Dataset items —
--- --- ---
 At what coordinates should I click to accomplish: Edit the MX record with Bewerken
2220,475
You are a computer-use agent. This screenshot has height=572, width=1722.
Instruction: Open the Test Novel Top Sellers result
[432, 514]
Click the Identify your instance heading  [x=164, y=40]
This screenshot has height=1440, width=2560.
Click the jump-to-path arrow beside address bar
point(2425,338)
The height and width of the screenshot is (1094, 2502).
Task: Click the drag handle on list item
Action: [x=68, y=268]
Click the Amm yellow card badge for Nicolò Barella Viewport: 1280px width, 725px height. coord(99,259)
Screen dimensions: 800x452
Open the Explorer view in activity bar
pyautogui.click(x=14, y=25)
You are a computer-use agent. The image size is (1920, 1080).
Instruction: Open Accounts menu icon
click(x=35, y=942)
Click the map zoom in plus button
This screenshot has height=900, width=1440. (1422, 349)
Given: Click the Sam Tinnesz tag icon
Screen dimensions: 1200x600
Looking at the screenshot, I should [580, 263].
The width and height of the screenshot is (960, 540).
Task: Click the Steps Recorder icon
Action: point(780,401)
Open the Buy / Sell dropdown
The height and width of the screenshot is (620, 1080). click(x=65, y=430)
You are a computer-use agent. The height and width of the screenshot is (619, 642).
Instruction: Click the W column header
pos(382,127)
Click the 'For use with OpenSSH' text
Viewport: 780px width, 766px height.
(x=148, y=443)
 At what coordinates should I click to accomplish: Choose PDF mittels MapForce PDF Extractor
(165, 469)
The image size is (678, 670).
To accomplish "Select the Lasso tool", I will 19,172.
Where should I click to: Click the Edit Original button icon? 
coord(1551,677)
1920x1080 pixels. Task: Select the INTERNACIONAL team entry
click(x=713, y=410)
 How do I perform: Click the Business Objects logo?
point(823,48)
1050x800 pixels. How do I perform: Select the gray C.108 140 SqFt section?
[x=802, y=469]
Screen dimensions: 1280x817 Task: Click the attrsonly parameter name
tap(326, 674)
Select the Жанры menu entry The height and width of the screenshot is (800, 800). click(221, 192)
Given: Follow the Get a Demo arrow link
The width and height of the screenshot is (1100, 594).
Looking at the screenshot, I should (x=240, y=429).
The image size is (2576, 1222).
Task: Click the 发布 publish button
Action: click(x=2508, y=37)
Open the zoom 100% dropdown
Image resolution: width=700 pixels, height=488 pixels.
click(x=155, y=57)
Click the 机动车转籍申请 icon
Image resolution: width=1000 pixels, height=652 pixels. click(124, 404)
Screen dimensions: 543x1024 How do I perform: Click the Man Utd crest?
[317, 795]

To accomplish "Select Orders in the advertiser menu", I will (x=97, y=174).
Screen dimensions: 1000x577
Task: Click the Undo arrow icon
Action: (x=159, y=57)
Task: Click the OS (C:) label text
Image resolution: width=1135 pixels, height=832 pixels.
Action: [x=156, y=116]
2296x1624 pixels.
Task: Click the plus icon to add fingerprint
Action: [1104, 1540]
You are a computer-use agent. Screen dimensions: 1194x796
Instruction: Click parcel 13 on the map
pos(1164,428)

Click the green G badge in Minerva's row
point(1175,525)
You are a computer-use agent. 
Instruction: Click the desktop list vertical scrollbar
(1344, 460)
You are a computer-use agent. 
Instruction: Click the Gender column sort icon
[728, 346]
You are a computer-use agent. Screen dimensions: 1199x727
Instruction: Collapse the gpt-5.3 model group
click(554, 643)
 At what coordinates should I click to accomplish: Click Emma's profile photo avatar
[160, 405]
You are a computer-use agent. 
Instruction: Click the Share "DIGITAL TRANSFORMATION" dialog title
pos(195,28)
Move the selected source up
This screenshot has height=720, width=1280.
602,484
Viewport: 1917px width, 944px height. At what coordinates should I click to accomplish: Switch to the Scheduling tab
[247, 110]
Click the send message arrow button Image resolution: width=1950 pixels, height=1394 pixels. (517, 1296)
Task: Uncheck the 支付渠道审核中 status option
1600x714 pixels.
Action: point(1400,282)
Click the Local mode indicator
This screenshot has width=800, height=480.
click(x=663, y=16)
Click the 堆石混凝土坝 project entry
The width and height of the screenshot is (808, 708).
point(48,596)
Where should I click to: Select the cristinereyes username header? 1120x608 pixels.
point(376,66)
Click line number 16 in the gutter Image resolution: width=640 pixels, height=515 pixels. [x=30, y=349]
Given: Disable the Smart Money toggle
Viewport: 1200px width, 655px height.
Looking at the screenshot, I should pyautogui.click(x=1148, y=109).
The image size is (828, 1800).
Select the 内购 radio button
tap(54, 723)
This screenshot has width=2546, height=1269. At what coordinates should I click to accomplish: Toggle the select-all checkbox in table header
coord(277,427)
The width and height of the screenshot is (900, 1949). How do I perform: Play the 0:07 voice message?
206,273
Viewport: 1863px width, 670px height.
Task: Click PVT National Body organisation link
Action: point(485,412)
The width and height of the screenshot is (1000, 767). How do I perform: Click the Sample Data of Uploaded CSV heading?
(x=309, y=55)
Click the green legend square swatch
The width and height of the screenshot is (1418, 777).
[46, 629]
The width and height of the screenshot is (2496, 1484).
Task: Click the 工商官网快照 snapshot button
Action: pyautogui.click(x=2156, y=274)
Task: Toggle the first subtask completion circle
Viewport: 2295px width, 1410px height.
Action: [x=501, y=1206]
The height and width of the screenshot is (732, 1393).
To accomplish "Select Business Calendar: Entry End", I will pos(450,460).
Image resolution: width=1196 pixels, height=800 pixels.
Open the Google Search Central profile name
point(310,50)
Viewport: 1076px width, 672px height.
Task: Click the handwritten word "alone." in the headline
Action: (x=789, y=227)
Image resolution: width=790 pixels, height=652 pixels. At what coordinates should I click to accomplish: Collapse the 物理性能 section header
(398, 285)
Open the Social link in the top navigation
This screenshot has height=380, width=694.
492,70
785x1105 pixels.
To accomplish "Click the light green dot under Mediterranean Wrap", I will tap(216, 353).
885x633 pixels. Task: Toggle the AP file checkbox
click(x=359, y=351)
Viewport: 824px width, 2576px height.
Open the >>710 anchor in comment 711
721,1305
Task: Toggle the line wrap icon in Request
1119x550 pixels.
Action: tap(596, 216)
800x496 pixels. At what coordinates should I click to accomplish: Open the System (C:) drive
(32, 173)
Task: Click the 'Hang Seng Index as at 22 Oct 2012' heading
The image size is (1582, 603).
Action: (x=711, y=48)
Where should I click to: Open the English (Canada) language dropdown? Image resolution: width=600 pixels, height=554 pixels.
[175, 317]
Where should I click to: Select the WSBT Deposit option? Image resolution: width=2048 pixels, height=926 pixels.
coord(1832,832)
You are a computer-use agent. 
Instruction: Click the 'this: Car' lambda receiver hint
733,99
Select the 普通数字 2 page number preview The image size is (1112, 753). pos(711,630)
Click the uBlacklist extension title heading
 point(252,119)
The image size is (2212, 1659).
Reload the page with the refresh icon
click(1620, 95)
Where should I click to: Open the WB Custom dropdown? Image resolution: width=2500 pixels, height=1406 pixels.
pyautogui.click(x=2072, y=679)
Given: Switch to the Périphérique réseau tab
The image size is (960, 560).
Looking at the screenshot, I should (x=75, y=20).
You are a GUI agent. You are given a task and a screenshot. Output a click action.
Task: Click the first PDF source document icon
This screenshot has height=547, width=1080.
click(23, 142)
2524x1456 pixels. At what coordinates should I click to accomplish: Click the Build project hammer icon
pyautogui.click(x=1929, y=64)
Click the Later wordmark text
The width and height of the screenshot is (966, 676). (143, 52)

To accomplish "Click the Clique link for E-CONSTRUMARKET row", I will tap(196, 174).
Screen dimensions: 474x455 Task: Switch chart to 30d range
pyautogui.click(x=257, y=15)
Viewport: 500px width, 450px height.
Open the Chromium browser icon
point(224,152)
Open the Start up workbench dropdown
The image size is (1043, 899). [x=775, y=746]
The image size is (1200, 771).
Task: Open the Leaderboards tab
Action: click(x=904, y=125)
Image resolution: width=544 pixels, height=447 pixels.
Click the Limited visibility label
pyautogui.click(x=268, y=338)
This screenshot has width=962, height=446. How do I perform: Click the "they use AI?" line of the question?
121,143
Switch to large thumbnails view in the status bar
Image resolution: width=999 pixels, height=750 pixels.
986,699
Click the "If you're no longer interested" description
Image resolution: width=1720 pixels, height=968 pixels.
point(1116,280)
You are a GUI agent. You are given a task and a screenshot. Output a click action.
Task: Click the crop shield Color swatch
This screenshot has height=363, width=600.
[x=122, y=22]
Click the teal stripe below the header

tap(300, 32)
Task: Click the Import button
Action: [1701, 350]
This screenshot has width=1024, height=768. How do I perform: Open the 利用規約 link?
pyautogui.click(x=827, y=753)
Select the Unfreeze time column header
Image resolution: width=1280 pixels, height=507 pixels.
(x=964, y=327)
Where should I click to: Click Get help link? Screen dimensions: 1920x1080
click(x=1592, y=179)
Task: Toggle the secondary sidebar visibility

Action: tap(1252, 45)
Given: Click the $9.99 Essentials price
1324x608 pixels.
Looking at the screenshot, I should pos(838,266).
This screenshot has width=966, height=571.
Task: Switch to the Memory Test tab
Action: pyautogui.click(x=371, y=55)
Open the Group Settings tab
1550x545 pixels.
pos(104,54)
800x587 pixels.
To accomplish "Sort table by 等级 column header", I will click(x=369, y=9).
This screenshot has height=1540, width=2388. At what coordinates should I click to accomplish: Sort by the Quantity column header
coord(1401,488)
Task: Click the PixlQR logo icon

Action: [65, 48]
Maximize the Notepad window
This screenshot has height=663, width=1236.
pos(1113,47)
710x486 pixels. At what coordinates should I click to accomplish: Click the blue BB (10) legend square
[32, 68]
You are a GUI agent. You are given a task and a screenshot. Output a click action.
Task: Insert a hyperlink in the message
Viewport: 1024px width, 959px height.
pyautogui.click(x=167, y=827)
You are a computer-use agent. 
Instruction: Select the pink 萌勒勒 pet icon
--- --- ---
Aim —
Rewrite the records from the line that has "2524x1456 pixels. At" through the line that has "Action: tap(1252, 45)", substituting "Display size" for "Screen dimensions" and leaving everything else unchanged.

Final answer —
2524x1456 pixels. At what coordinates should I click to accomplish: Click the Build project hammer icon
pyautogui.click(x=1929, y=64)
Click the Later wordmark text
The width and height of the screenshot is (966, 676). (143, 52)

To accomplish "Click the Clique link for E-CONSTRUMARKET row", I will tap(196, 174).
Display size: 474x455 Task: Switch chart to 30d range
pyautogui.click(x=257, y=15)
Viewport: 500px width, 450px height.
Open the Chromium browser icon
point(224,152)
Open the Start up workbench dropdown
The image size is (1043, 899). [x=775, y=746]
The image size is (1200, 771).
Task: Open the Leaderboards tab
Action: click(x=904, y=125)
Image resolution: width=544 pixels, height=447 pixels.
Click the Limited visibility label
pyautogui.click(x=268, y=338)
This screenshot has width=962, height=446. How do I perform: Click the "they use AI?" line of the question?
121,143
Switch to large thumbnails view in the status bar
Image resolution: width=999 pixels, height=750 pixels.
986,699
Click the "If you're no longer interested" description
Image resolution: width=1720 pixels, height=968 pixels.
point(1116,280)
You are a GUI agent. You are given a task and a screenshot. Output a click action.
Task: Click the crop shield Color swatch
This screenshot has height=363, width=600.
[x=122, y=22]
Click the teal stripe below the header

tap(300, 32)
Task: Click the Import button
Action: [1701, 350]
This screenshot has width=1024, height=768. How do I perform: Open the 利用規約 link?
pyautogui.click(x=827, y=753)
Select the Unfreeze time column header
Image resolution: width=1280 pixels, height=507 pixels.
(x=964, y=327)
Where should I click to: Click Get help link? Display size: 1920x1080
click(x=1592, y=179)
Task: Toggle the secondary sidebar visibility

Action: tap(1252, 45)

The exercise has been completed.